Retype the text of every item below character for character, leaving the pictures out of your answer.

Pointing data for pages and screens
********

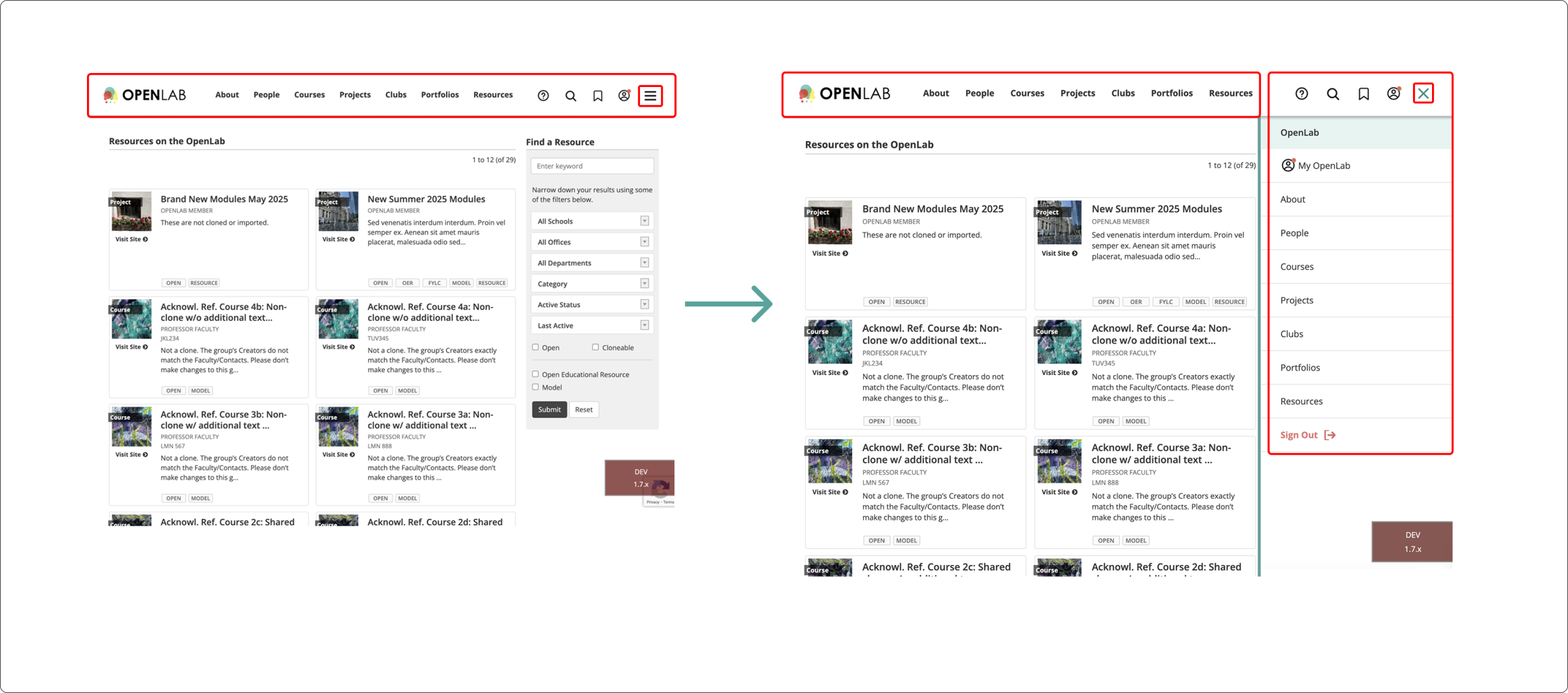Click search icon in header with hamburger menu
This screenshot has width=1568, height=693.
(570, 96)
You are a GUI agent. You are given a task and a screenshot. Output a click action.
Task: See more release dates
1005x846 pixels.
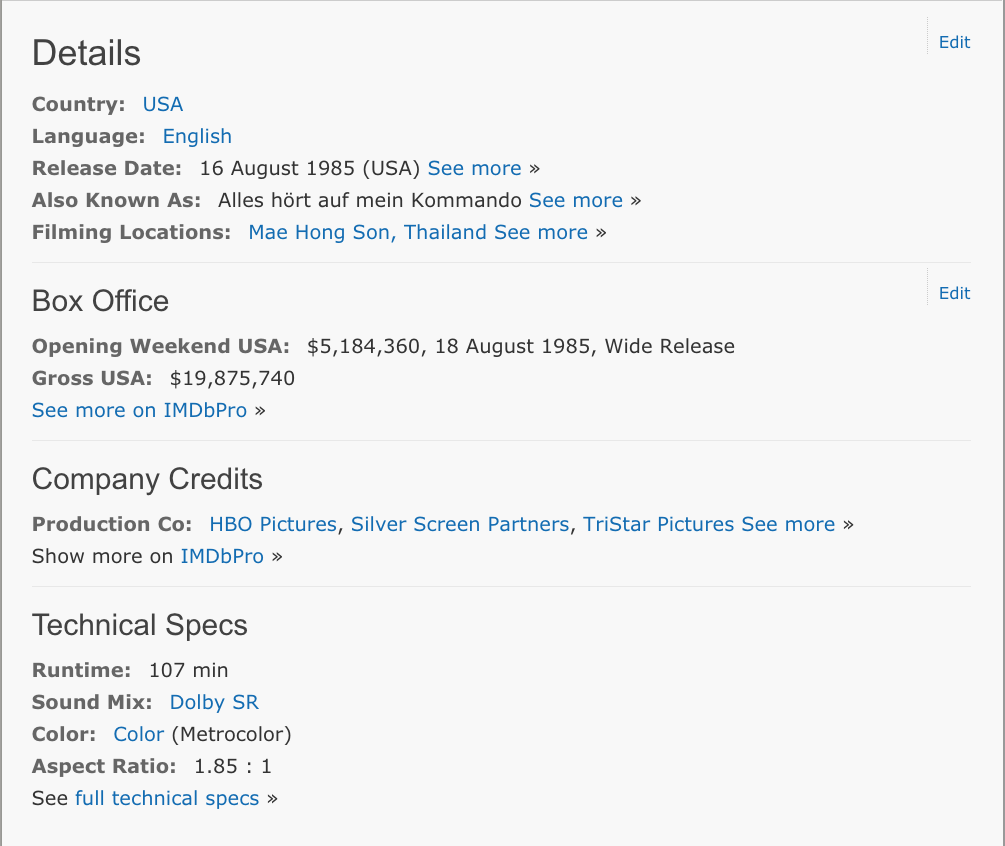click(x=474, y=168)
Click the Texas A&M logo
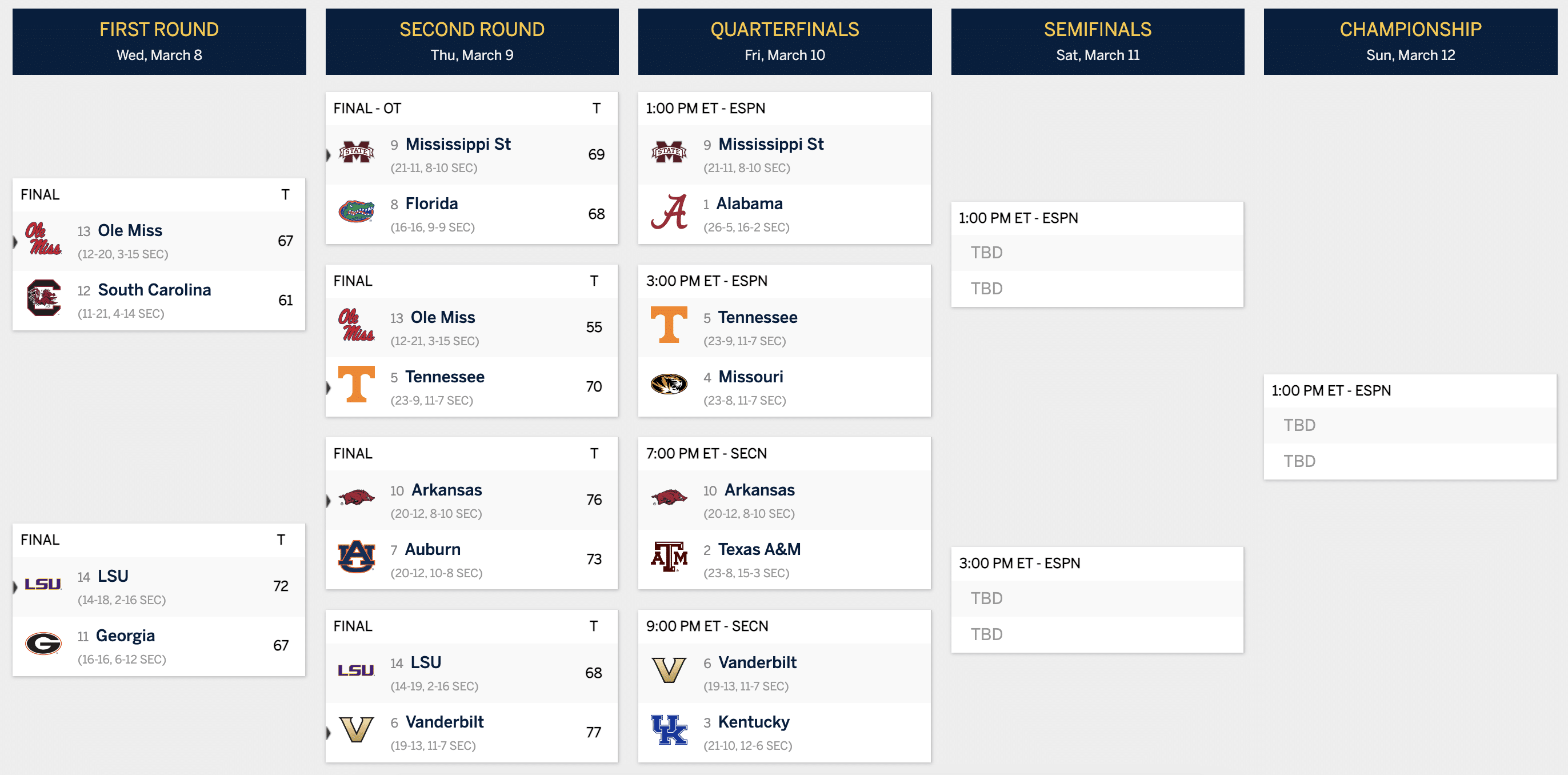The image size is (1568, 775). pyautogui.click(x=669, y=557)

********

#### THE OUTPUT:
Click search icon in header with hamburger menu
This screenshot has width=1568, height=693.
(570, 96)
You are a GUI agent. You are given a task and a screenshot. Output a click action.
Task: See more release dates
1005x846 pixels.
click(x=474, y=168)
Click the Texas A&M logo
The image size is (1568, 775). pyautogui.click(x=669, y=557)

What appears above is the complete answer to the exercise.